The Doolings chose cashmere goats because they are much easier to raise than sheep or dairy goats, Dooling says, and they are less land- intensive than livestock like cattle. Eight to 10 goats can be raised to every cow, an important consideration on the Doolings 100-acre farm, a very small parcel by Montana standards. Cashmere is a commercial product with a big, continuous demand. Further, each goat brings in about $100 annually.
The companion, and more profitable, operation is the Great American Cashmere Co., a machine knitting plant of hand-fashioned cashmere and alpaca sweaters.

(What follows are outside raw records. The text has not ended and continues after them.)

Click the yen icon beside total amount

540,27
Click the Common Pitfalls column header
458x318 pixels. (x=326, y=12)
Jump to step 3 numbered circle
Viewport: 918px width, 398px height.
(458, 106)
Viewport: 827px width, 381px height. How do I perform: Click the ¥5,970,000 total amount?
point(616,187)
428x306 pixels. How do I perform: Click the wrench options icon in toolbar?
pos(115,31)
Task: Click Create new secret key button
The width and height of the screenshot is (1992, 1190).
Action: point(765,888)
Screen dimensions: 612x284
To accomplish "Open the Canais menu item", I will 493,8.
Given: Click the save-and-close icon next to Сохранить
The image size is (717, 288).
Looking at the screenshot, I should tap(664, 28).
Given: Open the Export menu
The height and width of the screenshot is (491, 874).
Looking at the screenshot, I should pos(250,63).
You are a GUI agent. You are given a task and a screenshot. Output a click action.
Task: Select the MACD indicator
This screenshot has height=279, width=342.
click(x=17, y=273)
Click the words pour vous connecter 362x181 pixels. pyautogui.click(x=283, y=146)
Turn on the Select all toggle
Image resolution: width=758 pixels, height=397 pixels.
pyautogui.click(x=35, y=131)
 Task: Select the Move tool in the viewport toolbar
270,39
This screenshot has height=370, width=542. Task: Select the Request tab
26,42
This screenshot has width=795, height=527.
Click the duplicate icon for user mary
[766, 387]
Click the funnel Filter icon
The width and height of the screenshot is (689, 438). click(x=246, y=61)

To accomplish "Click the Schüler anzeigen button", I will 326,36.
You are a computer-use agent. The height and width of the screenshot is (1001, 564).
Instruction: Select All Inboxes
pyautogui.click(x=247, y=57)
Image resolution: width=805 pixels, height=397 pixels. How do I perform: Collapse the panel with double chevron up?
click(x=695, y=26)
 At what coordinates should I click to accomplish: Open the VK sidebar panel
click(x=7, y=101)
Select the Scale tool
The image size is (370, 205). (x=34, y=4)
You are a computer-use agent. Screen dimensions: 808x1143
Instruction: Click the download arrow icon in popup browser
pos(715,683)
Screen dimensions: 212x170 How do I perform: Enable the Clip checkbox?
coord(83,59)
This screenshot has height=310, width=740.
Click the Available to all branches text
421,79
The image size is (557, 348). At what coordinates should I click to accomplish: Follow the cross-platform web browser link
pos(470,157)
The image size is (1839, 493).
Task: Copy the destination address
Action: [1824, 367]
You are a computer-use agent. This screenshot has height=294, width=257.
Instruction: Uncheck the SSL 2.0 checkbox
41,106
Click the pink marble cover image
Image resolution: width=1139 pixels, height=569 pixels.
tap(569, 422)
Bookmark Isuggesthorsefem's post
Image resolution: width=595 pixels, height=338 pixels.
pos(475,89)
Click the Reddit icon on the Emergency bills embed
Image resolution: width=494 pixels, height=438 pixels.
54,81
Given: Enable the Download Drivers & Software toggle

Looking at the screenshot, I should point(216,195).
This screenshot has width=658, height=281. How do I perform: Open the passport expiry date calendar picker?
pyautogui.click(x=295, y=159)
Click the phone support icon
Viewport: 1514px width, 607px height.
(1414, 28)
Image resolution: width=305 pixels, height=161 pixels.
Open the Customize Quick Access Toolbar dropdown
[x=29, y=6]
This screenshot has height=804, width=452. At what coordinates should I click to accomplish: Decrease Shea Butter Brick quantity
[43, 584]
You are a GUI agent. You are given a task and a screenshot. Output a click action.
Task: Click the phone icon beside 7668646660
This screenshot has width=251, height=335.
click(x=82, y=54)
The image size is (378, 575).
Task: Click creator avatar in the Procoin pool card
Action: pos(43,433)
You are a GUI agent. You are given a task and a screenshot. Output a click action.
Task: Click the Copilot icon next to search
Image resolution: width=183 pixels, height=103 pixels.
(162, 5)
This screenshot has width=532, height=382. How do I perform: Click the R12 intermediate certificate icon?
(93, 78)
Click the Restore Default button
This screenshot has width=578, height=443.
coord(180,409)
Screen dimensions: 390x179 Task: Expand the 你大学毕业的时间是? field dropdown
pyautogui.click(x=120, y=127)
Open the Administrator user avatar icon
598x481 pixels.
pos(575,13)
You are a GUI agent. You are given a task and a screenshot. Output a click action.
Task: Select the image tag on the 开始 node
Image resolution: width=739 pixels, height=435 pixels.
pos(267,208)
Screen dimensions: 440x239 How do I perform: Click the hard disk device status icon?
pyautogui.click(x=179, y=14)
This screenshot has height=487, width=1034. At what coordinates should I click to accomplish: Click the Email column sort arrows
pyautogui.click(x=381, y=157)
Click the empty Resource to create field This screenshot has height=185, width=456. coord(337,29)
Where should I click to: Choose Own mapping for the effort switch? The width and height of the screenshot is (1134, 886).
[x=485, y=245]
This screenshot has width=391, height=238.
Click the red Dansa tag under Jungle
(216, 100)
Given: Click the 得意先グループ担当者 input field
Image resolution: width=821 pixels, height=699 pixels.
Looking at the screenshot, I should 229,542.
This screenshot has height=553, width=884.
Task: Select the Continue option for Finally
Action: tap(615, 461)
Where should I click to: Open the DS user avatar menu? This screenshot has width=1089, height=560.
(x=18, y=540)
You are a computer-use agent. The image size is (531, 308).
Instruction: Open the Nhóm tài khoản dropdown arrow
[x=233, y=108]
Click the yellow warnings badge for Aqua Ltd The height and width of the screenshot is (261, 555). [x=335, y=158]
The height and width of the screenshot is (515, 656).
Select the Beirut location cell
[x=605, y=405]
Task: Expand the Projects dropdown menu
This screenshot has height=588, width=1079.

The Doolings buy cashmere from growers around the country. "We control more than half the US [cashmere] clip through the knitting plant," says Dooling, who designs and drafts the sweater patterns.
The cashmere is first sent to Rhode Island to be dehaired. Then it is spun in New York and returned to Dillon, where five knitters produce about 300 cashmere garments a year. Completed garments are dyed at Texas Technical University and sold informally, often by word of mouth or in shows, for $350 to $650 each. "I would like to see cashmere be more affordable for more people, and that will only happen when cashmere is as common as wool," Dooling says.
Dooling says the full-cycle nature of their combined operations is the key to their success. "We make a lot more money in cashmere than anybody else because we carry our product to the end. When you talk about value-added, the only way to go is to the end."